Commentary
“That’s it. I’m outta here.” So a friend told me after the blowout recall loss Tuesday. This friend long has been wavering on whether to leave California for relief from taxes and the general “Crazifornia” atmosphere. If the recall had been close, with Gov. Gavin Newsom still winning, my friend might have stayed because there was hope of reform. But a 64 percent “No to Recall” vote decided the issue.
Several other friends also said they’re leaning more toward the “leave” option.
All these folks would be following the roughly 650,000 who are skedaddling every year. Of course, folks still come here: tech hotshots to Silicon Valley, wannabe movie stars to Hollywood, illegal aliens to everywhere. But as everyone now knows, in recent years more people, for the first time in history, are leaving than coming.
I provided details in my Aug. 25 Epoch Times article, “California Businesses Exiting Faster Than Ever.”

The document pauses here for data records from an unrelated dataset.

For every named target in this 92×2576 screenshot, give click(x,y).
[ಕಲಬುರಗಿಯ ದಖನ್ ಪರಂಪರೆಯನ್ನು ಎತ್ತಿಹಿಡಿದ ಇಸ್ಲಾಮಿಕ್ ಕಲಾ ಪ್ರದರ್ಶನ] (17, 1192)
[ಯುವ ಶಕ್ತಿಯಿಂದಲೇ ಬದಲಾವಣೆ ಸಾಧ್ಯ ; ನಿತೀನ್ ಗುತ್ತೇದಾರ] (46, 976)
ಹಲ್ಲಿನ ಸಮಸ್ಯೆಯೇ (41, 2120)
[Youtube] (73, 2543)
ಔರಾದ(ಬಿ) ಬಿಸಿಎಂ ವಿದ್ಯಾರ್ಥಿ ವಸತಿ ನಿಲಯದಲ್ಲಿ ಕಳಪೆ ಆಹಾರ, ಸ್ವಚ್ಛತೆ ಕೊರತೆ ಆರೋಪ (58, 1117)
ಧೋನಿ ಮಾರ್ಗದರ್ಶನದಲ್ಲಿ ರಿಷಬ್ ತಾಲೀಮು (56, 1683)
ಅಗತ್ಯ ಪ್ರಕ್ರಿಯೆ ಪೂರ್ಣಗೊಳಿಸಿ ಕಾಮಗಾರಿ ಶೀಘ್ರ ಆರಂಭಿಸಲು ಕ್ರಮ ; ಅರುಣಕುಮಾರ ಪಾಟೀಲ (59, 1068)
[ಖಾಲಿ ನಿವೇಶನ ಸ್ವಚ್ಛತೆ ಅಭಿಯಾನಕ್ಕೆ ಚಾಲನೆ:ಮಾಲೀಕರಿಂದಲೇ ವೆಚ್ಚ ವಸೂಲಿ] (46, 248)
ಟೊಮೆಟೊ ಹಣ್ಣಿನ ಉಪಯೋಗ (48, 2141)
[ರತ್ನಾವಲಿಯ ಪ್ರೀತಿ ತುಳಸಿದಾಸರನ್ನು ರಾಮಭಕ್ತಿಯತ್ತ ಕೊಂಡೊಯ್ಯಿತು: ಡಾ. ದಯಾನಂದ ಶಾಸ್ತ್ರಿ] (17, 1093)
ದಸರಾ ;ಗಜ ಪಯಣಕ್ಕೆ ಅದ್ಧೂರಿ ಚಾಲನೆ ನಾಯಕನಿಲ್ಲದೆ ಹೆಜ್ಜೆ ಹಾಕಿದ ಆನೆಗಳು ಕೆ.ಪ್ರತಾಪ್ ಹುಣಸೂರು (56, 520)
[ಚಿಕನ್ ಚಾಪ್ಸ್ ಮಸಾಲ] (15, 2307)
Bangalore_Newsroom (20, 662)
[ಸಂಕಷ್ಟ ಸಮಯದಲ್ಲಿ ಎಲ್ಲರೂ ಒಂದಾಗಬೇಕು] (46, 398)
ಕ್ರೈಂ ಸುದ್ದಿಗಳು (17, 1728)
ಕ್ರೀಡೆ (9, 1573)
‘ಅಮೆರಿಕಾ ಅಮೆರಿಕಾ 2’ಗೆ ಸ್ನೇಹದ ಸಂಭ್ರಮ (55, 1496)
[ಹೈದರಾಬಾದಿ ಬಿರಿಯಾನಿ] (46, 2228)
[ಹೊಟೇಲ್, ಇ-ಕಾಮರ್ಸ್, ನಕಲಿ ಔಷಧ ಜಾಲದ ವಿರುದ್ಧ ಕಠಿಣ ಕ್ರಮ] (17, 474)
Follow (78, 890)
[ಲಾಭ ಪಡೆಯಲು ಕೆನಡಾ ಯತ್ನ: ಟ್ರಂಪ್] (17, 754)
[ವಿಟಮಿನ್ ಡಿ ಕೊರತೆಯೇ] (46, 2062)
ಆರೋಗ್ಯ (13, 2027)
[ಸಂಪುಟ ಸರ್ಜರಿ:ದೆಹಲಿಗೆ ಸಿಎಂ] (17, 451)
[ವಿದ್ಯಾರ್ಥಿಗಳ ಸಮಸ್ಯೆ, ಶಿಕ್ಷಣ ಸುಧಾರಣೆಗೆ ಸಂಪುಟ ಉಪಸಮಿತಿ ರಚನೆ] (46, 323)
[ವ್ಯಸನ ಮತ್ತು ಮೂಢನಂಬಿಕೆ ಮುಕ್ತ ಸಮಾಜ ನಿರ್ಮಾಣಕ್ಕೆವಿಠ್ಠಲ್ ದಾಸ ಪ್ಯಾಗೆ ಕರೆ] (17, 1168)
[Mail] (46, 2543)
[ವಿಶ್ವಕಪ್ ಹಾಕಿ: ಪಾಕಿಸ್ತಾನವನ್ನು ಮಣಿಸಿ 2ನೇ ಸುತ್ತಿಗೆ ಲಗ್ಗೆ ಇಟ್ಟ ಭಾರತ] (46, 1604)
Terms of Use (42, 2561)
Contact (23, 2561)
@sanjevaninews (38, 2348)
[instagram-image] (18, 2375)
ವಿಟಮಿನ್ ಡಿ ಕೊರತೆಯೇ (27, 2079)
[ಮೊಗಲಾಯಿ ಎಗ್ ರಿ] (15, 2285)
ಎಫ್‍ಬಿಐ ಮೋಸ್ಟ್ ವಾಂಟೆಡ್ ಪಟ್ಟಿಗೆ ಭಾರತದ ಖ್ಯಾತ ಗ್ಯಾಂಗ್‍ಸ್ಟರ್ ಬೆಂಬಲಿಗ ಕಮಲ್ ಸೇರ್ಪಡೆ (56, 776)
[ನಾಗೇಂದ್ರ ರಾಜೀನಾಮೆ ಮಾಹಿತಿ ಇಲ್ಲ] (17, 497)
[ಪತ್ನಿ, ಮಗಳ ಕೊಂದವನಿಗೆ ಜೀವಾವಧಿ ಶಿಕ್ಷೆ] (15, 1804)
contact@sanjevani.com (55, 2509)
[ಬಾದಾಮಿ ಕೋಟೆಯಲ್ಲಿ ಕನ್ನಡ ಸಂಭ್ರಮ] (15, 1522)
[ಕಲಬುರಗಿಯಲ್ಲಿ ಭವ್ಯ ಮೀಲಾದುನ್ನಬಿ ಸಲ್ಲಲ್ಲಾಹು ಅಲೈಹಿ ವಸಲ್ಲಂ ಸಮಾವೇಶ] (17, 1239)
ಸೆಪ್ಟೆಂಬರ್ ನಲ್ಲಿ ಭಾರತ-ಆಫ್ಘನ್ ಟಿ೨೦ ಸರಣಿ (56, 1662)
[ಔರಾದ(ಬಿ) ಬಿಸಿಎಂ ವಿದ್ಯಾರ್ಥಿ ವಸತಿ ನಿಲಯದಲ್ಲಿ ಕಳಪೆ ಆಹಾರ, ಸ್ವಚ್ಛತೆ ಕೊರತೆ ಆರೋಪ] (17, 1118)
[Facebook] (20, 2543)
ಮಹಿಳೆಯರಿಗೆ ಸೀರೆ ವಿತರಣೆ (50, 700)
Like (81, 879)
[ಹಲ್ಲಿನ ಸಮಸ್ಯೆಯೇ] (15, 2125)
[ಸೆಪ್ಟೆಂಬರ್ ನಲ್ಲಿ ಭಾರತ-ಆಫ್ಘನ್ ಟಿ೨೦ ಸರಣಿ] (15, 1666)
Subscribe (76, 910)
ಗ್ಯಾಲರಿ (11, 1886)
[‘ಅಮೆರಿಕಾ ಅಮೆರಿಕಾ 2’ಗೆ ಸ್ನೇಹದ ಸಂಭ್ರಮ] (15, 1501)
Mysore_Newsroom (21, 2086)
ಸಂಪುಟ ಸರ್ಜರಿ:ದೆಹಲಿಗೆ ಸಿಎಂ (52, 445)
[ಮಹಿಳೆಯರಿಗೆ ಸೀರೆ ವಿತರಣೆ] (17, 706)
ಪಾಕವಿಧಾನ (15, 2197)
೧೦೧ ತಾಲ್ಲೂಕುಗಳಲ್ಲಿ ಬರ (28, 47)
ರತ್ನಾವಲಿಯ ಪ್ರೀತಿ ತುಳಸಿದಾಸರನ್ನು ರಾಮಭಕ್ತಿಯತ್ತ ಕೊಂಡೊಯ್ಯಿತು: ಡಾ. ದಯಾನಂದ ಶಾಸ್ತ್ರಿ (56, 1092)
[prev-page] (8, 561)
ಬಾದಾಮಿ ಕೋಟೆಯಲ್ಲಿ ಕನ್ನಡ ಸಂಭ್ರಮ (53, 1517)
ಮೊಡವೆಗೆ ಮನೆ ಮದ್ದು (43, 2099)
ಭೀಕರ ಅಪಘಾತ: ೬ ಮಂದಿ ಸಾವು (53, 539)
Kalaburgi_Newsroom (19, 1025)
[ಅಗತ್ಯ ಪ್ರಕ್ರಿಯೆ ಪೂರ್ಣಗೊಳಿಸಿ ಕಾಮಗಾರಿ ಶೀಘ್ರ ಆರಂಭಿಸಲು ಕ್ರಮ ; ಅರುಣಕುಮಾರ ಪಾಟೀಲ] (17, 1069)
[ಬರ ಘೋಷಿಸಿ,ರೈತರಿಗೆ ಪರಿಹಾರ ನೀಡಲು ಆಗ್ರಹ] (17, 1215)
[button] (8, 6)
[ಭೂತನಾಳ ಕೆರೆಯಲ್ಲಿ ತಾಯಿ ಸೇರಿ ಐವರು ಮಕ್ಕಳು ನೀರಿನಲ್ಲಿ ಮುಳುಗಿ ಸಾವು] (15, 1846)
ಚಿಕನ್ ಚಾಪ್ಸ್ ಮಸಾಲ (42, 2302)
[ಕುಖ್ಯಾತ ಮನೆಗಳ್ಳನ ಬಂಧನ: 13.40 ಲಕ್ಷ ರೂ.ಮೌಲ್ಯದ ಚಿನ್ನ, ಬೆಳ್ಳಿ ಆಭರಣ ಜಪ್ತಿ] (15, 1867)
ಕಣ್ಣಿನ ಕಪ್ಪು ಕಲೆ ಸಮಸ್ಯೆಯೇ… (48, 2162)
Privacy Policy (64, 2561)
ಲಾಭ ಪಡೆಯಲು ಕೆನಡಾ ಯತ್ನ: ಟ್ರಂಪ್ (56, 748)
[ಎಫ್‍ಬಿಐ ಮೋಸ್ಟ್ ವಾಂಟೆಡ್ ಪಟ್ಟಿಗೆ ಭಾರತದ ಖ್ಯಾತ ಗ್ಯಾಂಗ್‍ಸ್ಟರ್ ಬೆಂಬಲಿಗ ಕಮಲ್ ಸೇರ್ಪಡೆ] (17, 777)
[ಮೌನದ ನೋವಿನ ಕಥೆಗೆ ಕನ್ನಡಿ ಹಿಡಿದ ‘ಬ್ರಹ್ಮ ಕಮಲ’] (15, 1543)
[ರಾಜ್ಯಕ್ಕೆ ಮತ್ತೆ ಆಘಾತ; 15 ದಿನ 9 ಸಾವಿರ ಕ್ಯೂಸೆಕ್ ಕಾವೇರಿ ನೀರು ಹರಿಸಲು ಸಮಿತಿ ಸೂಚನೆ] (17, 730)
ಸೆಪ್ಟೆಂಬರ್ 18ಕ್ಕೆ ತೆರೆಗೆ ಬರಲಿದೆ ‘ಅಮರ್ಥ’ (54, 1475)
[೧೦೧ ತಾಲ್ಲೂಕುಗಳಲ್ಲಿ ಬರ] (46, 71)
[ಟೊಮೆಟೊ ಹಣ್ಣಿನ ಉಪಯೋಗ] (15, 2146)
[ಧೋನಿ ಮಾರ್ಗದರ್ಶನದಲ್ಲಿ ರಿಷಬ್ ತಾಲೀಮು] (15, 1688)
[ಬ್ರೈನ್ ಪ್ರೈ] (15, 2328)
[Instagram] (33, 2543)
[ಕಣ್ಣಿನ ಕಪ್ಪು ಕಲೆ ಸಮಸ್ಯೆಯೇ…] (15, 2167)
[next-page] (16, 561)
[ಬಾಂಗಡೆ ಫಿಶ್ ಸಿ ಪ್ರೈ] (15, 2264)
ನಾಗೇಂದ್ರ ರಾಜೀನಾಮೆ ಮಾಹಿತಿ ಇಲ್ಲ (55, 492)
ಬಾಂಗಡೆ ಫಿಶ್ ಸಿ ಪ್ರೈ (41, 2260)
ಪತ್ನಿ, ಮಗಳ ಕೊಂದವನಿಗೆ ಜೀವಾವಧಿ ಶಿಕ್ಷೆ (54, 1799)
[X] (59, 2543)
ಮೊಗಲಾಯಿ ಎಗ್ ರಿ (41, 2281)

The Babylon Bee just ran a spoof, “Gavin Newsom Named U-Haul Salesperson of the Year.” It quoted the firm’s fictional Western Regional Director, Fennick Buggstein: “We are deeply grateful to Gavin for our success in 2021. The only problem now is that we’re all out of trucks. And no one is willing to drive a U-Haul back to California. And I’m leaving with my family as well. So I guess this is it! Bye everyone!”
Seriously, if that’s possible, with the recall now in the past, what issues now are facing the Golden State?
1. A $1 trillion public unfunded liabilities debt hanging over the state from pensions and retiree medical care. It currently costs $8 billion from the state general fund just to service that debt, not to mention billions more from local and school pensions. The amount only will grow, requiring tax increases.
2. A school system that perennially scores 48th on national tests. “Better than Mississippi” is not a great selling point. The powerful California Teachers Association and California Federation of Teachers continue to oppose school choice, merit pay for the best teachers and other reforms.
3. A record high tax burden. Income, sales and gas tax rates top those in any other state.
4. A crumbling infrastructure. The $5 billion yearly gas tax increase from 2017 only partly has filled potholes because there are so many of them. And the tax increase only was “needed” because of other foolish spending priorities. See No. 1, above. And see the High-Speed Rail boondoggle, still choo-chooing along despite Newsom’s promise in 2020 to get rid of it.
5. Punishingly high housing prices. What young couple can afford a home when the median housing price is $800,000 statewide, even higher in coastal areas? Efforts to reform the California Environmental Quality Act (CEQA) and other barriers to more construction never get far.
6. Environmental unrealism raises the price of everything. As I detailed in “California Wildfire Greenhouse Gases Dwarfed by China’s” from Aug. 12, the problem is not in CA, but the PRC. Yet our residents keep getting punished for something not our fault. Newsom banned selling gas-powered cars by 2035, just 14 years from now. He couldn’t totally ban older, gas-powered cars. So California increasingly will resemble Communist Cuba, where cars like ’57 Chevys just keep getting older, patched up more ingeniously each year.
7. Not just the teachers unions, but the other unions will keep getting stronger, devouring more of the state economy. These include AFCME, the SEIU, the Correctional Peace Officers Association (prison guards), the numerous sheriff and cop associations and the surprisingly powerful California Nurses Association.
After the Newsom victory, AFSCME Local 3299—University of California service workers—sent out this gloating email: “We rose to defend our state from the anti-union and anti-science extremism at the heart of this recall. Together, we united behind a Governor who has prioritized our health, the safety of essential workers and school children, and an economy that works for all of us because California deserves nothing less.”
And you can bet they’re going to expect big-time payback during next year’s pay negotiations.
8. Critical Race Theory and other schemes to continue to pit Americans against one another will be advanced. Shouldn’t we be coming together to provide opportunity for all, making the pie bigger instead of dividing it up into ever more divisive pieces?
Hope From Latinos
Finally, let me end on a hopeful note. Especially as we now already have begun the next cycle racing toward the November 8, 2022 election.
Latinos, although opposing the recall, voted more in the GOP direction than in recent elections. Some are calling it the “canary in the coal mine,” warning Democrats they ought to stop taking for granted that Latinos will keep backing a party that does nothing for them.
As Larry Elder brought up many times during his campaign, Latinos and blacks are being shafted by the horrible California schools system, which benefits the teachers’ unions at the expense of students.
In a July 18 ET column, I urged, “The Only Way Republicans Could Displace Gavin Newsom” was to emphasize education almost exclusively precisely to garner these Latino and black voters. I’m not blaming Elder. He ran a valiant campaign.
He’s hinting at a run next year. I hope he, or whomever the GOP ends up pushing past the senseless, anti-democratic Top Two system, adopts that strategy. Sure, there are so many other things one could address, and Elder did address—most listed above.
But for a Republican to have any chance, there should be one topic: education. Hammer it home.